Set the breaks!

Last month I was trying to make a figure in ggplot in which the legend did not include certain elements present in the plot. I though it would be straightforward, but I was wrong.

This is my actual search history from that day:

ggplot2 omit legend element
tidyverse ggplot legend guide
ggplot remove legend element
ggplot2 remove legend item
ggplot r exclude from legend
extra legend elements ggplot2
remove legend portion ggplot
tidyverse legend guide
Ctenomys leucodon
r suppress legend factor
ggplot legends cookbook

None of the search results seemed to point me in the right direction, and after not getting anywhere I decided to ask on Twitter:

Several knowledgeable and helpful people suggested using separate geoms and drawing the legend from a geom that excluded the data for the unwanted legend element.

That made sense, and I would have totally gone for that approach If I hadn’t been working with a fancy ggtree geom that I couldn’t easily duplicate. Otherwise I could have edited the legend manually in a graphics program as a last resort.

Luckily, Hadley Wickham solved my question with this three-word tweet:

It looks like the breaks argument that goes into the scale_*_ functions (fill, colour, linetype, shape, etc.) can not only be used to reorder items in the legend, but also to exclude them. I guess it rarely makes sense to have things on a plot with no corresponding legend entry, but I’m posting this to document this use-case and behavior of setting the breaks. Various other ggplot users were unaware of this, so I don’t feel too silly writing this post.

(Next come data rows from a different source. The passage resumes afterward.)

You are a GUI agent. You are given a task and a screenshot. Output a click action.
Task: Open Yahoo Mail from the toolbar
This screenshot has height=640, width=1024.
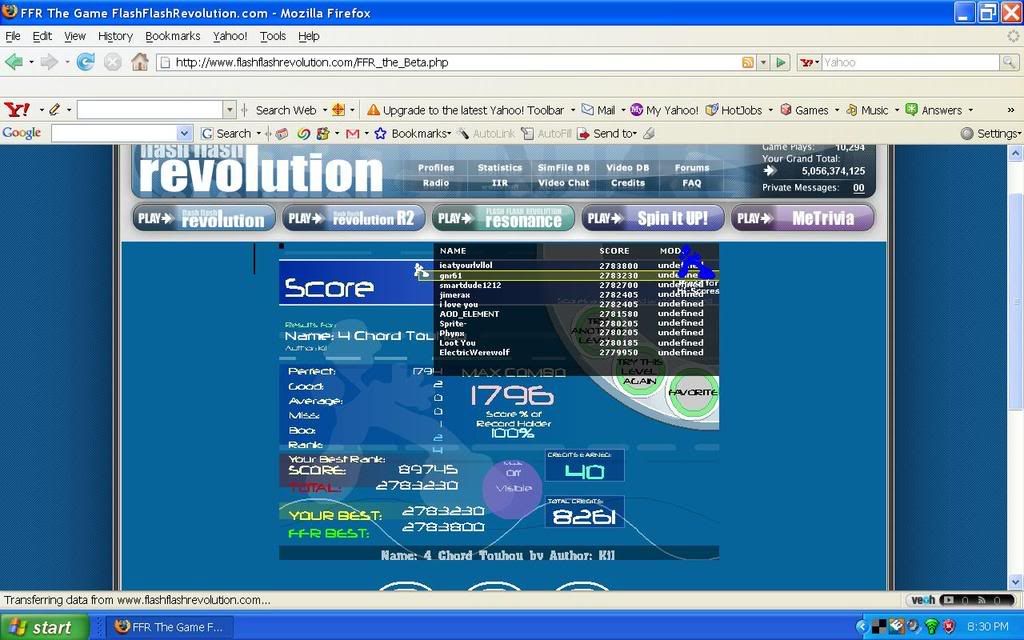[x=599, y=110]
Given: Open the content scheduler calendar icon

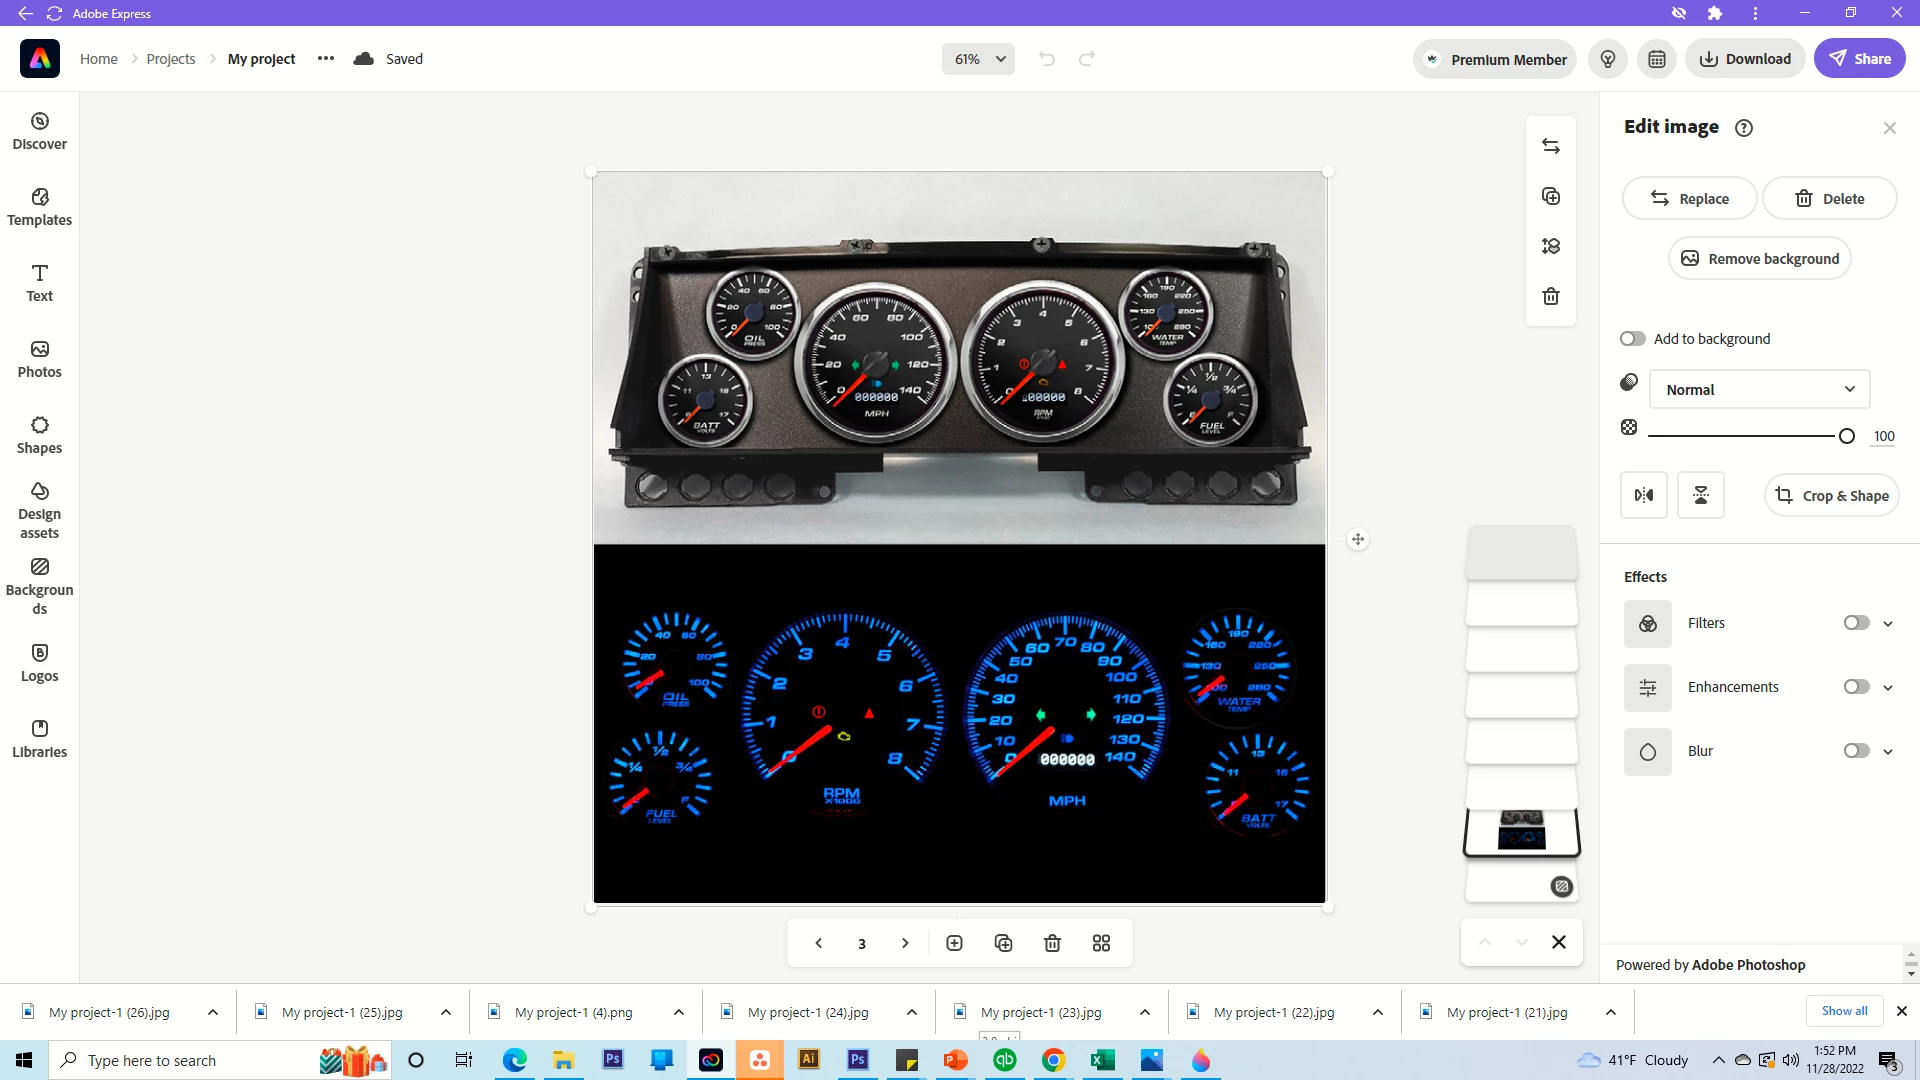Looking at the screenshot, I should pyautogui.click(x=1656, y=59).
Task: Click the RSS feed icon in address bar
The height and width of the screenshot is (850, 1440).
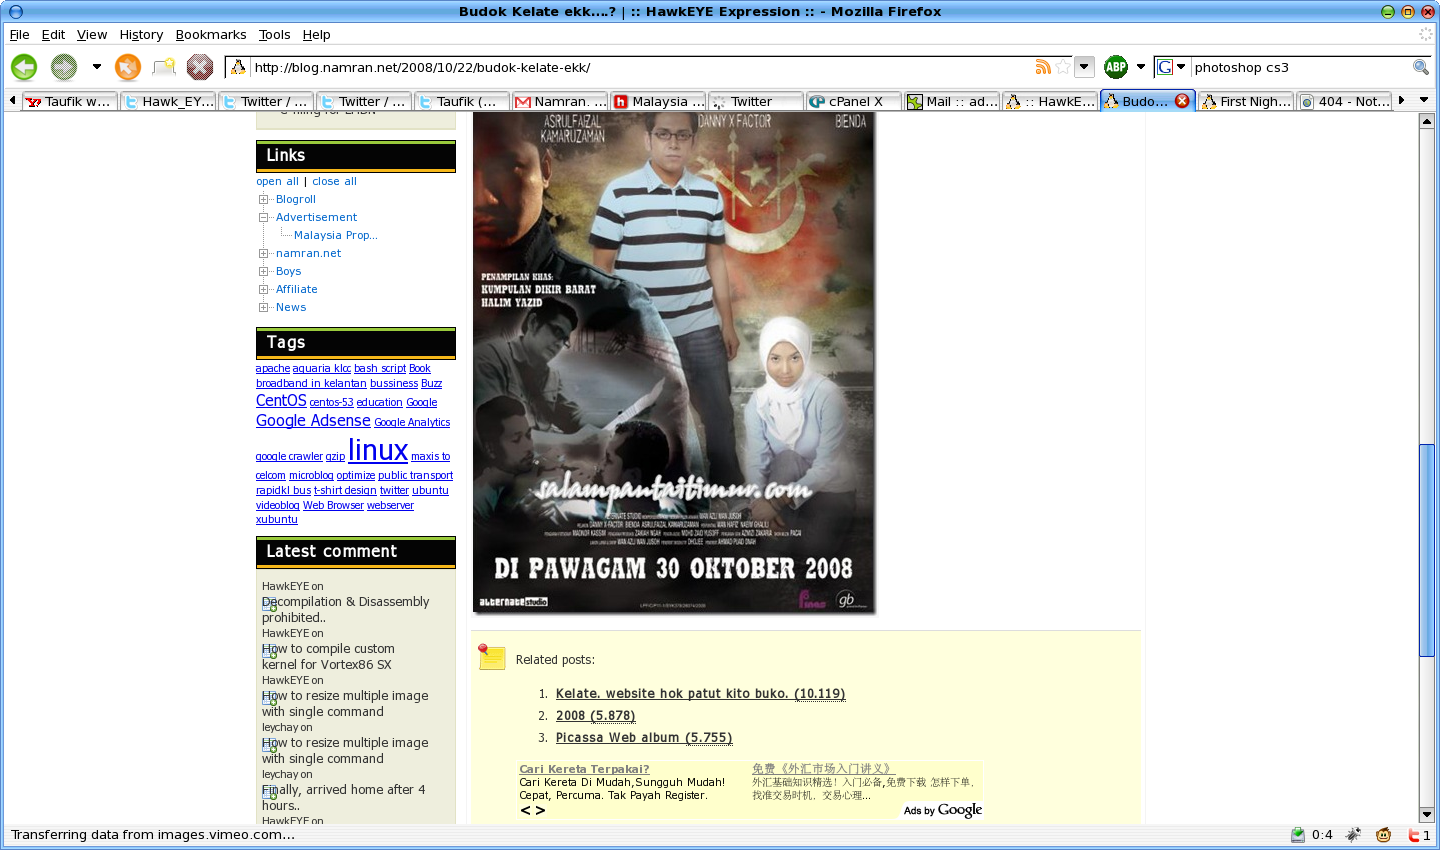Action: click(1043, 67)
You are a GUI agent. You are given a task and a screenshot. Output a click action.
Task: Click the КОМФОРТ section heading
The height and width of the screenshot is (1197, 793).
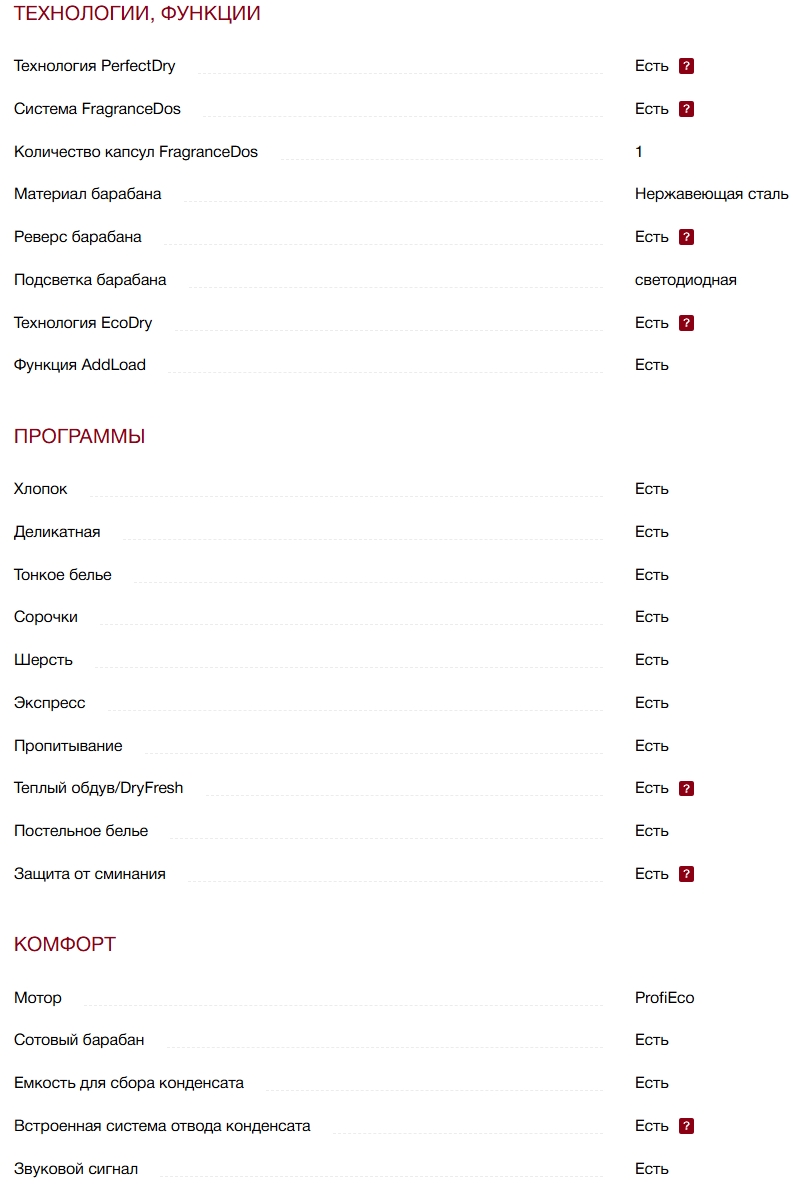point(65,945)
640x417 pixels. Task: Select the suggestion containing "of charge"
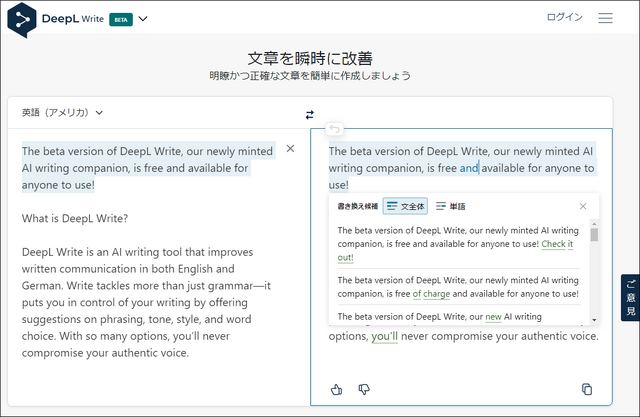456,287
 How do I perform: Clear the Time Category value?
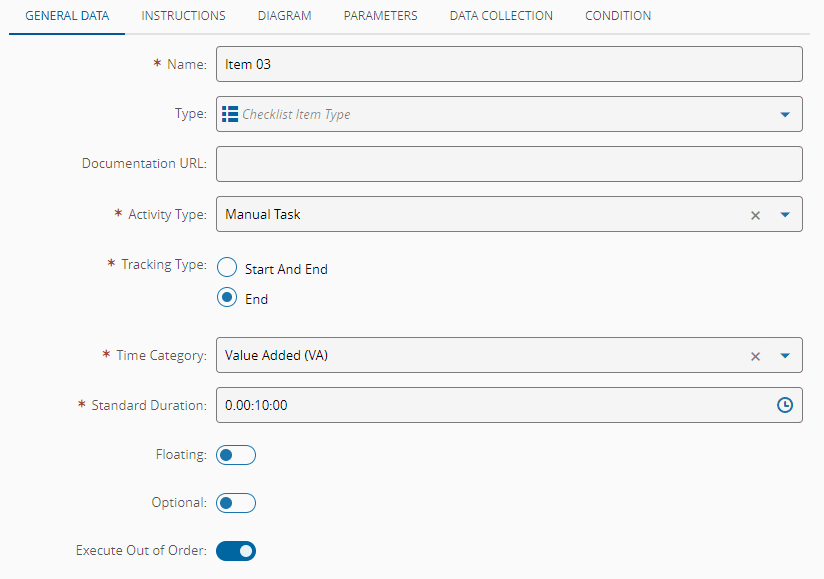tap(756, 355)
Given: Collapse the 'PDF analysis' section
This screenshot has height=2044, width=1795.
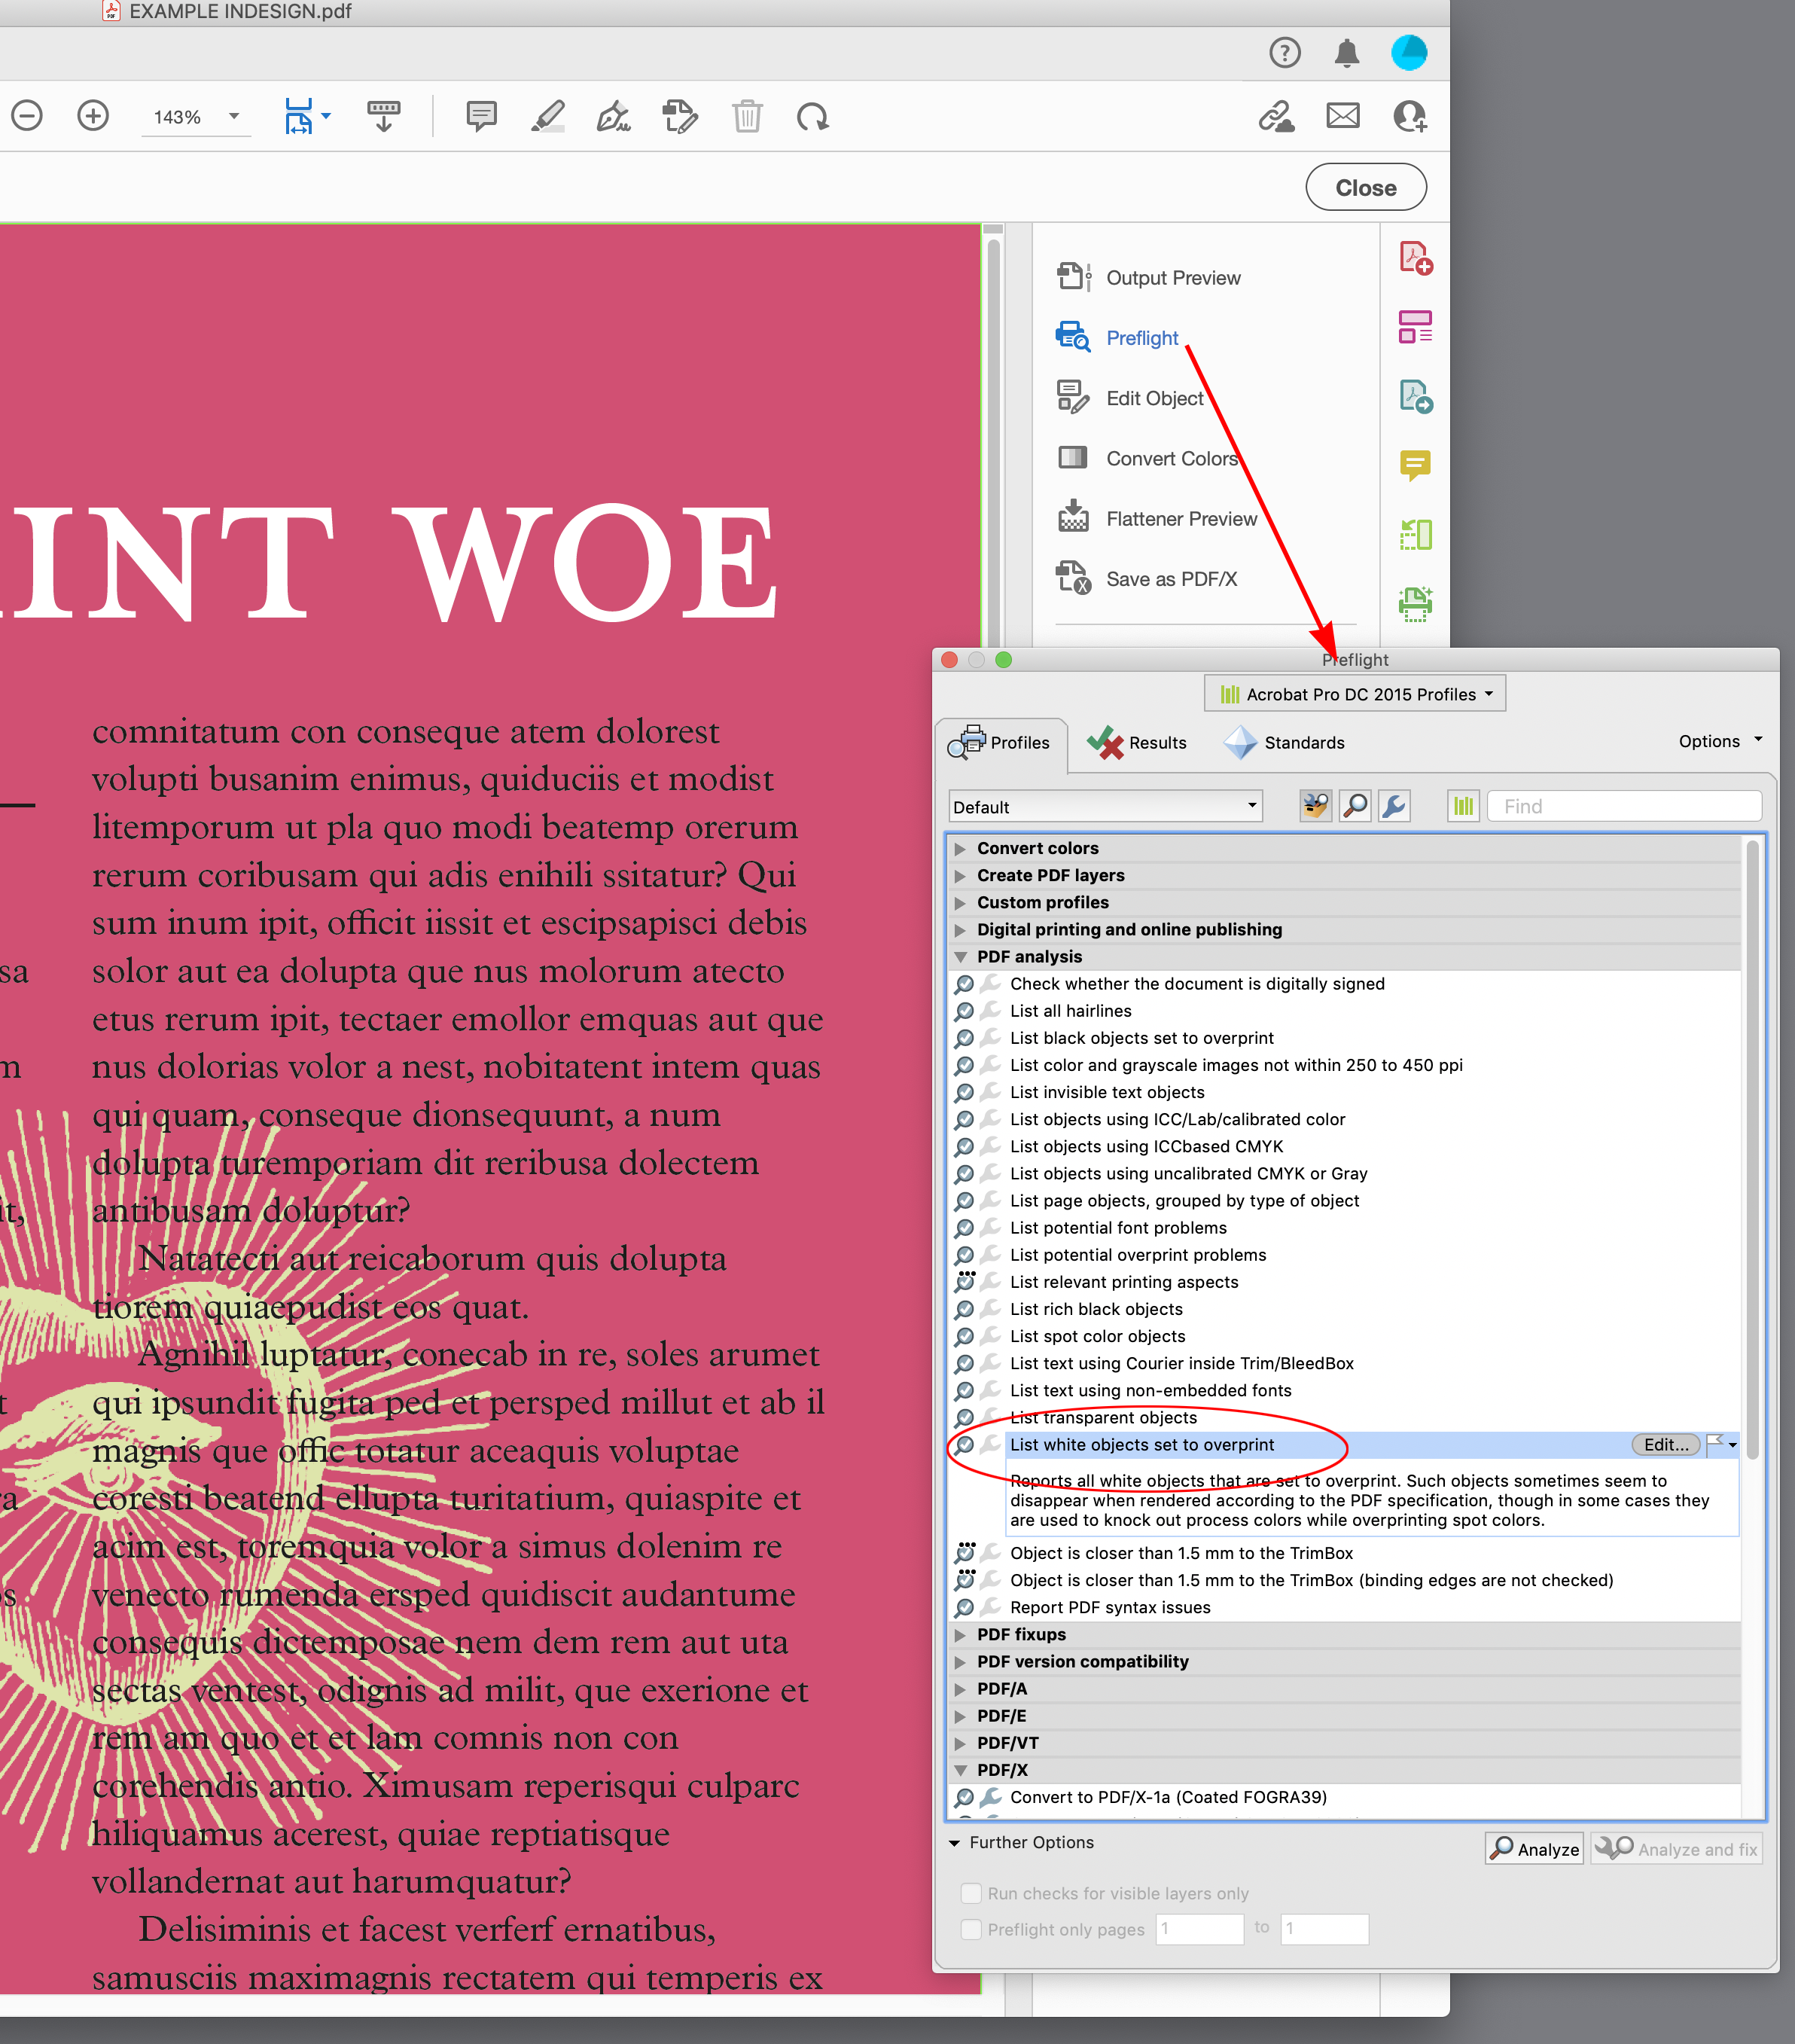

The legend Guide in the official Tidyverse ggplot2 documentation does not include the terms exclude, omit, or drop. Maybe there’s a good reason for this, but in any case I was feeling emboldened by a talk I saw at RStudio::conf about contributing to the Tidyverse, so I’ve created a pull request to incorporate an example like the one below into the documentation.

Let’s try it out.

This will create the typical scatterplot of weight vs. miles per gallon for the mtcars dataset, with the type of engine shown with different colors.

library(ggplot2)

ggplot(mtcars) +
  geom_point(aes(wt, mpg,colour = factor(cyl)), size = 3)+
  scale_color_discrete(name="Cylinders")
  
4, 6, and 8 cylinders

This will generate the same plot, but excluding the six cylinder category from the items in the legend. The points are still in the plot and in this case it’s kind of weird to not show what they represent.

ggplot(mtcars) +
  geom_point(aes(wt, mpg,colour = factor(cyl)), size = 3)+
  scale_color_discrete(breaks=c(4,8), name="Cylinders")
just 4 and 8

I you’re a phylo person and use ggtree to highlight clades this will come in handy, otherwise I hope this is still a somewhat useful resource on setting breaks. I was so happy and thankful to complete my figure that I asked Hadley for a permanent reminder to set the breaks in my R4DS book.